§ **Page extract**
-- Opening Marker --
Investors increasingly view climate tech as a financially compelling opportunity amid ever more concrete signs of the disruptive nature of climate change. Sea levels have been rising 0.13 inches a year, and millions of people are displaced by flooding annually. Also making the investment case economically persuasive is a forecast from the Intergovernmental Panel on Climate Change of the United Nations of a 25% per capita loss in per capita global GDP by 2100 based on the current trajectory of climate change.
Evidence of this increased interest was a 45% compound annual increase in climate tech startup investing between 2016 and 2021 with estimates that up to $5 trillion of total investments will be needed annually to reach net-zero carbon emissions over the next 30 years. Climate tech startup investments totaled about $40 billion in 2021, accounting for 6% of all venture capital investing for the year, according to a presentation by Emmanuelle Lipski, a principal with 10D VC, a fund based in Israel. Total climate tech investments in 2021 were estimated at $100 billion. About a third of Fortune 500 companies have established climate-related targets, and consumer demand for sustainable products has been growing.
Laurence D. Fink, chairman and chief executive officer of BlackRock, a financial firm with $10 trillion under management, has been an outspoken advocate for the sector’s future.
“It is my belief that the next 1,000 unicorns won’t be a search engine, won’t be a media company, they’ll be businesses developing green hydrogen, green agriculture, green steel and green cement,” Mr. Fink said.
-- Closing Marker --
§ **Exercise brief**
Do the following statements agree with the climate tech investment passage above? For each one, answer yes or no and quote the deciding words from the passage.
1. Climate tech startup investments in 2021 made up 6% of all venture capital investing that year.
2. About half of Fortune 500 companies have set climate-related targets.
3. BlackRock has $10 trillion under management.

§ **Supplied data**
-- Opening Marker --
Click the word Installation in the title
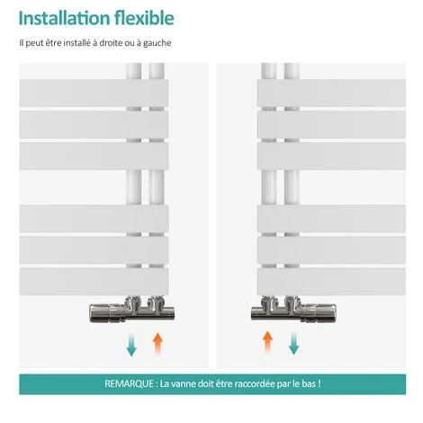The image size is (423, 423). (x=64, y=18)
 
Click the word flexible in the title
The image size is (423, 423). (x=144, y=18)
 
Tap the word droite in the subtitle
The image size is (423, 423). (x=111, y=43)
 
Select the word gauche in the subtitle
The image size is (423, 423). (x=157, y=43)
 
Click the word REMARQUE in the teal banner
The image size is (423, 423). (x=129, y=383)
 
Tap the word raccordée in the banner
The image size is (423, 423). (x=255, y=383)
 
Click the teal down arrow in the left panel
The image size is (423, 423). (x=131, y=344)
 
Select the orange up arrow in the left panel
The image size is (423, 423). (x=158, y=344)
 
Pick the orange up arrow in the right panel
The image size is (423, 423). (x=267, y=343)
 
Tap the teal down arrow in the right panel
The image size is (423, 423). (x=293, y=343)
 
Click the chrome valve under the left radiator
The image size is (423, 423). (x=131, y=310)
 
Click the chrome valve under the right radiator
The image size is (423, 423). (x=293, y=310)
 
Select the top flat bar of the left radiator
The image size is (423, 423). (x=94, y=93)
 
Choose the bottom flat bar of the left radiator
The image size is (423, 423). (x=94, y=282)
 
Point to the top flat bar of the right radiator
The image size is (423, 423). (x=331, y=93)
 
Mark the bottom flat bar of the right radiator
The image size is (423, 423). (x=331, y=282)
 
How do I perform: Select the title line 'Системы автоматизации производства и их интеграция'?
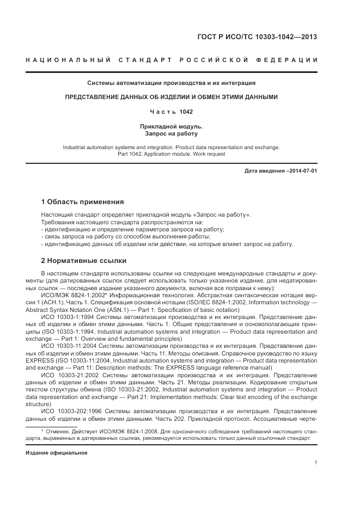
-- Closing Marker --
§ **Exercise result**
1. Yes: "accounting for 6% of all venture capital investing for the year"
2. No: "About a third of Fortune 500 companies have established climate-related targets"
3. Yes: "a financial firm with $10 trillion under management"